DIRECTIVE:
Please go through the listing below and copy out each line that contains the string "coordinates".

--*--

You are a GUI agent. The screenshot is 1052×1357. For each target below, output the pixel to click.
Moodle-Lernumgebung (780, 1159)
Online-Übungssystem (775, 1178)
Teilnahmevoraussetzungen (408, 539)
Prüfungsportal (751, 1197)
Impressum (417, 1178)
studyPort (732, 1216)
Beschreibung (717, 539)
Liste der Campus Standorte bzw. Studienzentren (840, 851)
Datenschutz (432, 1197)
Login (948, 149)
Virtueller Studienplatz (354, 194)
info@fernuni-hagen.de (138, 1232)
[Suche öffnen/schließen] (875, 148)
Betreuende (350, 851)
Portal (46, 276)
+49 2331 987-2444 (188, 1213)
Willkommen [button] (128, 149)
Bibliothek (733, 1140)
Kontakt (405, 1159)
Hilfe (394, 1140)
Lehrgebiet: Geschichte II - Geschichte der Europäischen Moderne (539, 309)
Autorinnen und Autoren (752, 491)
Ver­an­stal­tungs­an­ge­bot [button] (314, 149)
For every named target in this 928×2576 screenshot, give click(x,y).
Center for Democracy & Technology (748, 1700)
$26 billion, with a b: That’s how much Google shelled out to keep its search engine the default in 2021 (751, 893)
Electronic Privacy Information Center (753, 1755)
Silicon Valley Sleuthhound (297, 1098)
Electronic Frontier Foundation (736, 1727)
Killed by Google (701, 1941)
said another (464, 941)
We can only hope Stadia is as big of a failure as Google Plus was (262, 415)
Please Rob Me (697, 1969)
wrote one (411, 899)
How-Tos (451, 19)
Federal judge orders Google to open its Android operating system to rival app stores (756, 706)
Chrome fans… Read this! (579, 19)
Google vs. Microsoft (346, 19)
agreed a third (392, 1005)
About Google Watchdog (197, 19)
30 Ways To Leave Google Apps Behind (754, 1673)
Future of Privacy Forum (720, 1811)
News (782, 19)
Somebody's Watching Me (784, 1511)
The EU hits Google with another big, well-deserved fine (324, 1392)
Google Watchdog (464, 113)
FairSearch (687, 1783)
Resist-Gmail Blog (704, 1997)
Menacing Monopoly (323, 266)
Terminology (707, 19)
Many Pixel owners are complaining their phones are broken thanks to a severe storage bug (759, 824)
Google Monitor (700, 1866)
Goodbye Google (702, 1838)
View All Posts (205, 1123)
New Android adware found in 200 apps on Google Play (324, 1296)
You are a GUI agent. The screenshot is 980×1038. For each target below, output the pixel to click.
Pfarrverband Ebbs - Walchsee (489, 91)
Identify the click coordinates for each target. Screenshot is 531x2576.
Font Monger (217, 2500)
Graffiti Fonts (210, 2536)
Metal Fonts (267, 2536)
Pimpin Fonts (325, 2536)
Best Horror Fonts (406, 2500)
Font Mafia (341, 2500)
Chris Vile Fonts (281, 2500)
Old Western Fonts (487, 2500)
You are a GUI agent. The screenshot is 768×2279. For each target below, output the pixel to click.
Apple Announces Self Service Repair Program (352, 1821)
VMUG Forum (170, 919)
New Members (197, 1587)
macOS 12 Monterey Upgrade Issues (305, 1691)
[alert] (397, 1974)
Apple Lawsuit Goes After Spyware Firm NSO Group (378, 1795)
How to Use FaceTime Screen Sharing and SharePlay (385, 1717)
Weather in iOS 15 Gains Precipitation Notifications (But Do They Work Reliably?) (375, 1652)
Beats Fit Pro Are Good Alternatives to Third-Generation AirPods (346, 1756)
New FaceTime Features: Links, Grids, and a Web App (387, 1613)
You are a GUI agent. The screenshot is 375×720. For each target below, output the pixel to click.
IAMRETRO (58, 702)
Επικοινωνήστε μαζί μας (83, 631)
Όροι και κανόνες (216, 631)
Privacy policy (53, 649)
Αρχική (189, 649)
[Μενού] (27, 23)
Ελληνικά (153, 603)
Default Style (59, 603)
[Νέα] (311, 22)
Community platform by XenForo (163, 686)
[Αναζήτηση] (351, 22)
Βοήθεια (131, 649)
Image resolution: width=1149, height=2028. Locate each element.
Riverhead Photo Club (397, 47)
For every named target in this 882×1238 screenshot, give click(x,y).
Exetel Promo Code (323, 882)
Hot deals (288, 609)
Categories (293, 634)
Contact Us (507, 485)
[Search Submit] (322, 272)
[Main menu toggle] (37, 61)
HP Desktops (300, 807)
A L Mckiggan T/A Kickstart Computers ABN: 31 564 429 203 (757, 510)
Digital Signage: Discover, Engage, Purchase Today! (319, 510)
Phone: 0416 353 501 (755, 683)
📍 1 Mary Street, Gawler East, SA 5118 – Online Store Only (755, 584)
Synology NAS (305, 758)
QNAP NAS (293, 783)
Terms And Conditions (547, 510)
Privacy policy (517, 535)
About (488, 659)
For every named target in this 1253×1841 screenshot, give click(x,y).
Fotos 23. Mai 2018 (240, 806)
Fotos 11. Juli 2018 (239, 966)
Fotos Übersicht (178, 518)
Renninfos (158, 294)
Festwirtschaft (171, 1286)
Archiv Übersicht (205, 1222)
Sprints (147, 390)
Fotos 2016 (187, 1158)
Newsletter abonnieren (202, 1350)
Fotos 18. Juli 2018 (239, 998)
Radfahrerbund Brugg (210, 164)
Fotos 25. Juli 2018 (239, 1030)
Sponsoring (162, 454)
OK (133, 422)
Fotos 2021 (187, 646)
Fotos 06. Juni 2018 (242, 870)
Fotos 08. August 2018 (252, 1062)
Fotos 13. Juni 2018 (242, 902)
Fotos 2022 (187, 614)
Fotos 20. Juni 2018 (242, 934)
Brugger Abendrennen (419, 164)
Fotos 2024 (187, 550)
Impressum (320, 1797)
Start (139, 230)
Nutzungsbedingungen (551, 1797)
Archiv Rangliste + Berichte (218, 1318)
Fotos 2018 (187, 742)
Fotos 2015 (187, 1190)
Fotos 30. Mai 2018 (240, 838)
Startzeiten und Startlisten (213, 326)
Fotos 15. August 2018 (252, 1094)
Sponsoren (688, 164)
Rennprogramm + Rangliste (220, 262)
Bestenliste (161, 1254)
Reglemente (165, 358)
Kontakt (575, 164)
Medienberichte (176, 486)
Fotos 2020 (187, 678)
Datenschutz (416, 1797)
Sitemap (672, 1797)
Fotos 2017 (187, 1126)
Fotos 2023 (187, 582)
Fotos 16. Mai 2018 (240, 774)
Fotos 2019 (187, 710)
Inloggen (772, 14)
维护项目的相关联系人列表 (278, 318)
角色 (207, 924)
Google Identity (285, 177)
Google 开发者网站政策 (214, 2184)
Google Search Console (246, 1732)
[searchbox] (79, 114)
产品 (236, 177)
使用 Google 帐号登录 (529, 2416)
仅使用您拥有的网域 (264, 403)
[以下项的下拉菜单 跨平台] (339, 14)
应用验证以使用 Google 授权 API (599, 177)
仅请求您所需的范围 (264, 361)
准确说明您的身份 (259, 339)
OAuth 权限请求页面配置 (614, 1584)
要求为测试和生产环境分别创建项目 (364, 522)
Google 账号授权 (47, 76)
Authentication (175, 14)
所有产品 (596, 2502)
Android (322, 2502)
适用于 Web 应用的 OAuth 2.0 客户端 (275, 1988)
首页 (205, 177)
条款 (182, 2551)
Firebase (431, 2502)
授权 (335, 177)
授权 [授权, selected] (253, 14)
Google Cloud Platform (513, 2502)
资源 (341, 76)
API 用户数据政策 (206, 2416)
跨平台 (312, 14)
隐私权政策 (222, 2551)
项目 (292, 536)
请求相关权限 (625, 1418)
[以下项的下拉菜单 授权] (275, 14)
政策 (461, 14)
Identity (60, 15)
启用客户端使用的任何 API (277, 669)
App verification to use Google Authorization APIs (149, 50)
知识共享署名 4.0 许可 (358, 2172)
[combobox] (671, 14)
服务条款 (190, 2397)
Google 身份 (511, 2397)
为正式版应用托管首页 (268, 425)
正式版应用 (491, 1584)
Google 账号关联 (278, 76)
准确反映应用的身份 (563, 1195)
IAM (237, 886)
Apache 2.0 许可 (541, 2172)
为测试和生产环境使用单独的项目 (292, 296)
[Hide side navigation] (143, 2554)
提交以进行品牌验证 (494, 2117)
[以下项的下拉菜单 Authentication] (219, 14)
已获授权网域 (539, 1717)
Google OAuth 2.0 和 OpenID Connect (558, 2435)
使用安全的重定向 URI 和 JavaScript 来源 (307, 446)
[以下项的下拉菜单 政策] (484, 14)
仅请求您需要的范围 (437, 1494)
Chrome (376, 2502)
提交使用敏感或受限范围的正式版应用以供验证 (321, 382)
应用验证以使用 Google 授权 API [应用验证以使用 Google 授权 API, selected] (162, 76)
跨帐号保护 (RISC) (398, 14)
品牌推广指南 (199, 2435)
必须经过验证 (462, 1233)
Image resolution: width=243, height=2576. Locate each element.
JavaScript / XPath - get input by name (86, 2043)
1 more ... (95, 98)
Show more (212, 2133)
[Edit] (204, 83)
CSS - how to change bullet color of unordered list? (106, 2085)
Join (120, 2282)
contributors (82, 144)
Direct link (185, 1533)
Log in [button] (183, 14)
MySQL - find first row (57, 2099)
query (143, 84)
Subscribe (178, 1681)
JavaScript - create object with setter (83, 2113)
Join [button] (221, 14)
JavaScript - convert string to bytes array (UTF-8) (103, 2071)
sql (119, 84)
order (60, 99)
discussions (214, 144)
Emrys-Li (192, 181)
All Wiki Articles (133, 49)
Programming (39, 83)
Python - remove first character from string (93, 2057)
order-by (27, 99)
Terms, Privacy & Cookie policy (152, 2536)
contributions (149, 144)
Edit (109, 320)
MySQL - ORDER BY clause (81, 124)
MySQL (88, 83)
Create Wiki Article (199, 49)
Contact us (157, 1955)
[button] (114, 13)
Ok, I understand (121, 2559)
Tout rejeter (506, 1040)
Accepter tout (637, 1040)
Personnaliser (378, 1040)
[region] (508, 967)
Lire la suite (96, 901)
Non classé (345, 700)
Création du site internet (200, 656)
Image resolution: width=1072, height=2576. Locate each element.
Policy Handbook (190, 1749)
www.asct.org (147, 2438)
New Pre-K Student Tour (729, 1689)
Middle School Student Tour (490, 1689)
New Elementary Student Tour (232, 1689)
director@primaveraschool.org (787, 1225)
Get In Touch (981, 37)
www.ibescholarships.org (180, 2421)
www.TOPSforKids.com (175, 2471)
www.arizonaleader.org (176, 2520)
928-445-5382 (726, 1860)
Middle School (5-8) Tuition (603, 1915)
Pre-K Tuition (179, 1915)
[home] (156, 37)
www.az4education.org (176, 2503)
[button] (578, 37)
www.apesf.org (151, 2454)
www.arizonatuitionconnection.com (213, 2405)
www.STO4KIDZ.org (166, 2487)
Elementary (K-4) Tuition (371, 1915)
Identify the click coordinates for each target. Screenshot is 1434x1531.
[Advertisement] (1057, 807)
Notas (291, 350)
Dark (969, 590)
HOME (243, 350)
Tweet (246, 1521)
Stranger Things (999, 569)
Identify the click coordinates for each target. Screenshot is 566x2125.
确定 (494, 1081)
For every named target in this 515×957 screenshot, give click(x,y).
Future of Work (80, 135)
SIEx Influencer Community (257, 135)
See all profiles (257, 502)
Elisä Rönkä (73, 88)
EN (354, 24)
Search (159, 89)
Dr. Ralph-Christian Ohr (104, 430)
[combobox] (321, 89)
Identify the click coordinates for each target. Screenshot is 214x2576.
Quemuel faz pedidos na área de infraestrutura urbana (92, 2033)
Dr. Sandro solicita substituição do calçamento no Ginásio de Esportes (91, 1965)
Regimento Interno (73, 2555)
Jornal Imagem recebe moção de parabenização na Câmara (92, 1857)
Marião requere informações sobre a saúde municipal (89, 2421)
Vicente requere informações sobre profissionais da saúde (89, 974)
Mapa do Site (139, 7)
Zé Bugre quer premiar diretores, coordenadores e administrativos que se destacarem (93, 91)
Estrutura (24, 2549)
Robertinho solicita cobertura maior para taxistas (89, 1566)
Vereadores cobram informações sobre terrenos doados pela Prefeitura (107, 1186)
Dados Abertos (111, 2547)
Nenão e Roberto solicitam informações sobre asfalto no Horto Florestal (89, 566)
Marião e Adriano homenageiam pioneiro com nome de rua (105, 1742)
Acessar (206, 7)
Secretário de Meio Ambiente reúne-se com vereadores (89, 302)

--*--

COMPLETE ANSWER:
Identify the click coordinates for each target. Screenshot is 531x2576.
Identify the click coordinates for each target. Screenshot is 1434x1531.
Identify the click coordinates for each target. Screenshot is 566x2125.
Identify the click coordinates for each target. Screenshot is 214x2576.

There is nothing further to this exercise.